Several factors have contributed to the disruptions in HIV service and care during the COVID-19 pandemic. First, the strict quarantine measures and transportation lock downs were implemented in many cities to control the spread of COVID-19. A survey from China reported that PLWH who returned to their home towns could not refill their medication due to the lock down [74]. Not surprisingly, the shortage of ART affected not only the physical health status of PLWH but also caused considerable psychological stress. Postal delivery of drugs is one approach to ensure that PLWH have a continuous supply of ARVs. However, this method poses implementation challenges because not all PLWH want ARVs delivered to their homes in order to maintain privacy and guard against unwanted disclosure of their HIV status to household members [75]. Second, there have been shortages of ARV because of shut downs by certain drug manufacturers [9]. Third, healthcare workers who provide care for PLWH were diverted to care for patients with COVID-19 [75,76,77]. A survey performed in Central and Eastern Europe reported that infectious disease physicians shifted their focus to take care COVID-19 patients instead of PLWH [78].

During this difficult time, healthcare systems must develop effective strategies for balancing healthcare resources need by both PLWH and patients with COVID-19. ARV multi month dispensing (MMD) policy has been adopted in many countries [9] in order to prevent disruptions of ARV supplies for PLWH and to reduce their exposure to COVID-19 when accessing HIV services. Telemedicine platforms have been proposed as a strategy for continued provision of healthcare to PLWH in response to COVID-19 during the lock-down period and have been implemented successfully in many settings [79]. A multidisciplinary approach to help PLWH maintain their physical and mental health has never been more important than now, in the face of the COVID-19 pandemic.
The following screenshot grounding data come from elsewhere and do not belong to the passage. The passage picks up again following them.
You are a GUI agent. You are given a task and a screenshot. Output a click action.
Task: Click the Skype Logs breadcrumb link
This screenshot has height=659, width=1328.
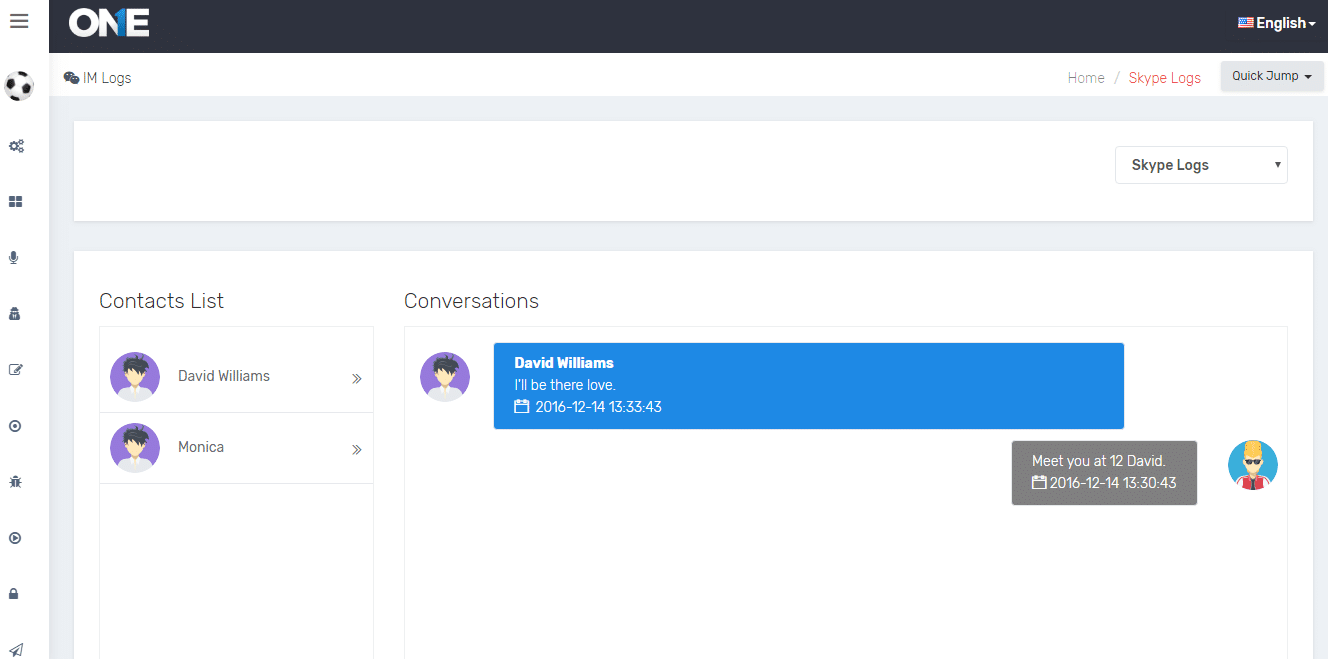[x=1164, y=78]
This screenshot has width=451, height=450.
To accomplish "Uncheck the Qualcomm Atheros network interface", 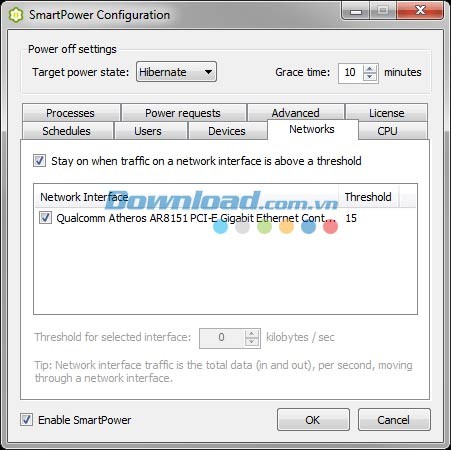I will coord(45,218).
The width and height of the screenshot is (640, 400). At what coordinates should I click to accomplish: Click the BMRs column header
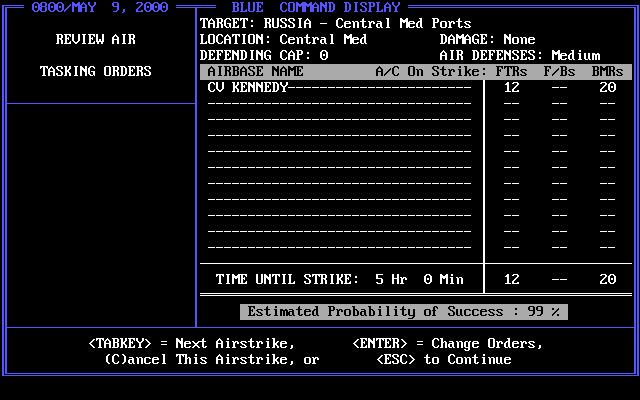(x=608, y=71)
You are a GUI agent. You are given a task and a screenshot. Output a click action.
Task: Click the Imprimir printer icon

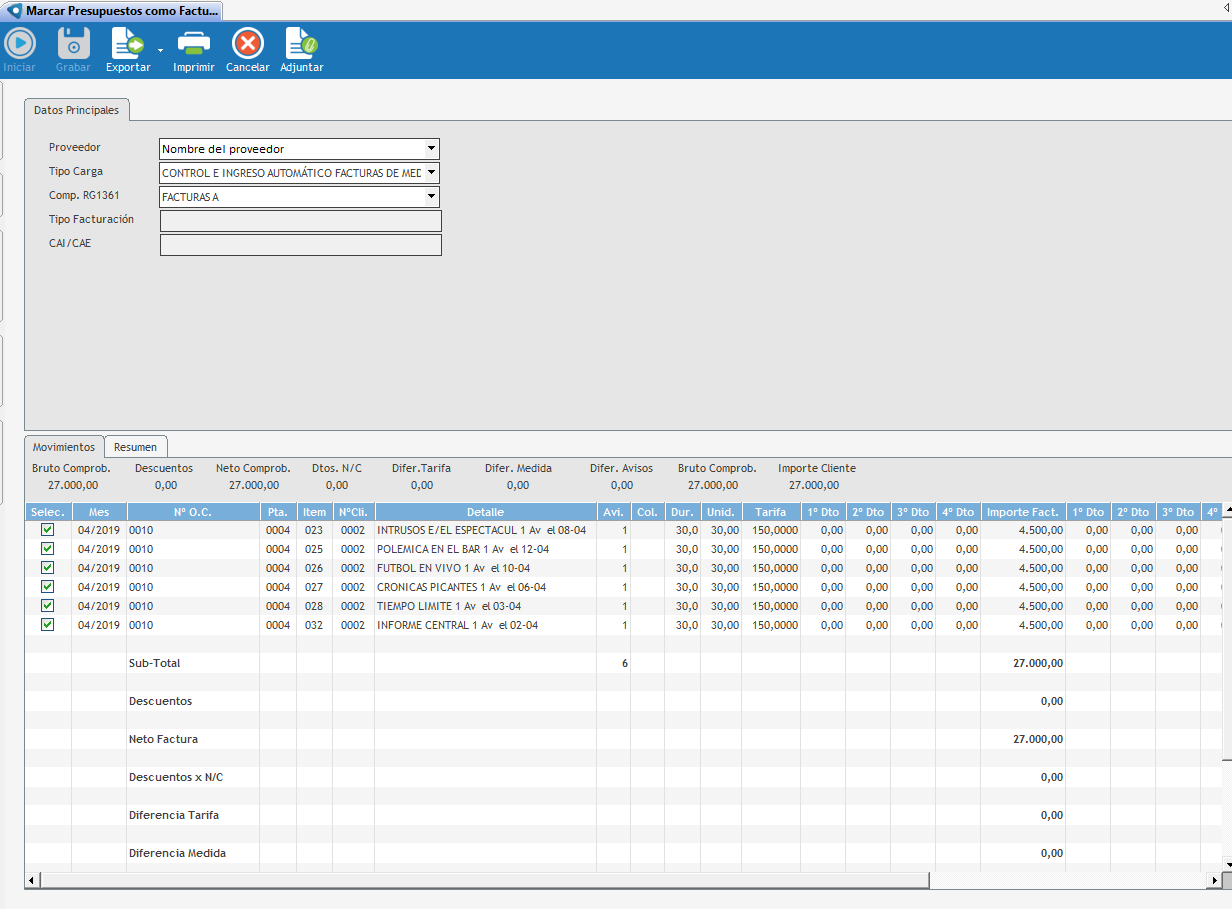pos(193,44)
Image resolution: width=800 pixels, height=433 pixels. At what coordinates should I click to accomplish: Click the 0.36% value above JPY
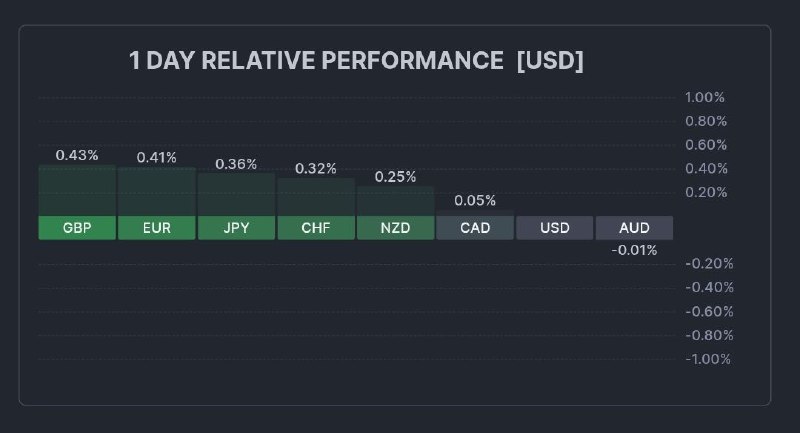click(236, 164)
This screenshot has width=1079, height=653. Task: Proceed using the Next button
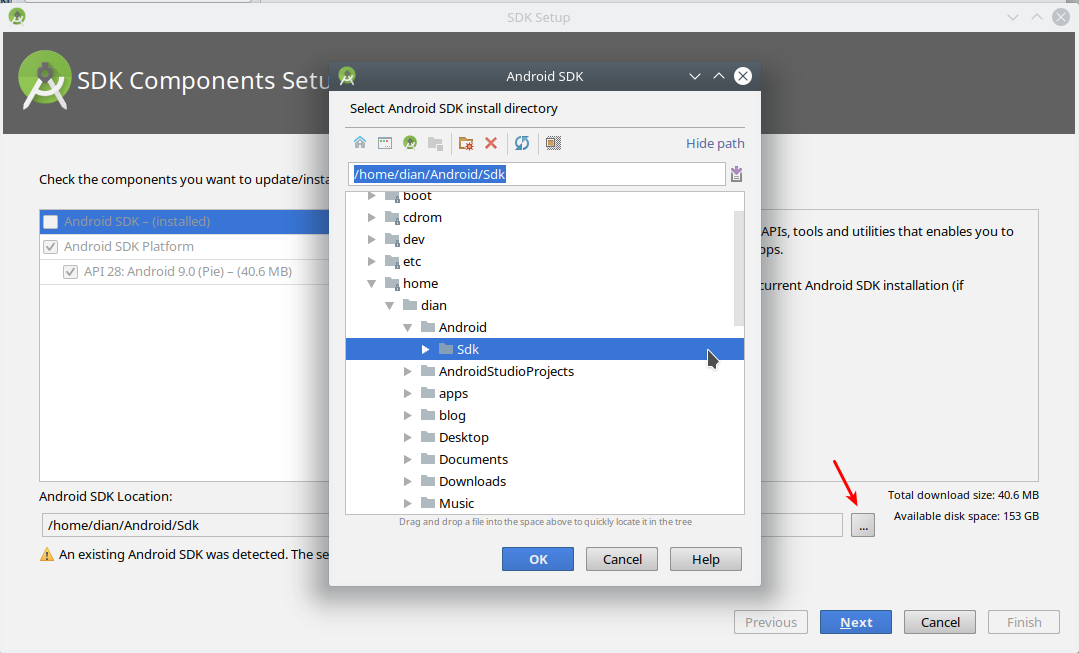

In addition, other services for prevention and treatment of opportunistic infection and sexually transmitted infections may be disrupted during COVID-19 pandemic. This lockdown related disruptions may increase in burden of TB and sexually transmitted infections [80,81,82].

Conclusion

Even though lymphopenia associated with COVID-19 may further decrease CD4+ T cell counts in PLWH, there are no differences in the clinical presentations, outcomes, morbidity and mortality between individuals who have SARS-CoV-2 with or without HIV infection. Several randomized control trials have shown that antiretroviral therapy has no beneficial effect among people infected with SARS-CoV-2 compared to standard of care.

To date, we still do not have any proven antiviral agents that reduce mortality among COVID-19 patients. Right now, the medical resources have shifted towards COVID-19 but it should be noted that we should not overlook the care for PLWH who still need ART and follow-up care. We should use several innovative service deliveries and MMD policy to help PLWH have continuous supply of ARV during this outbreak.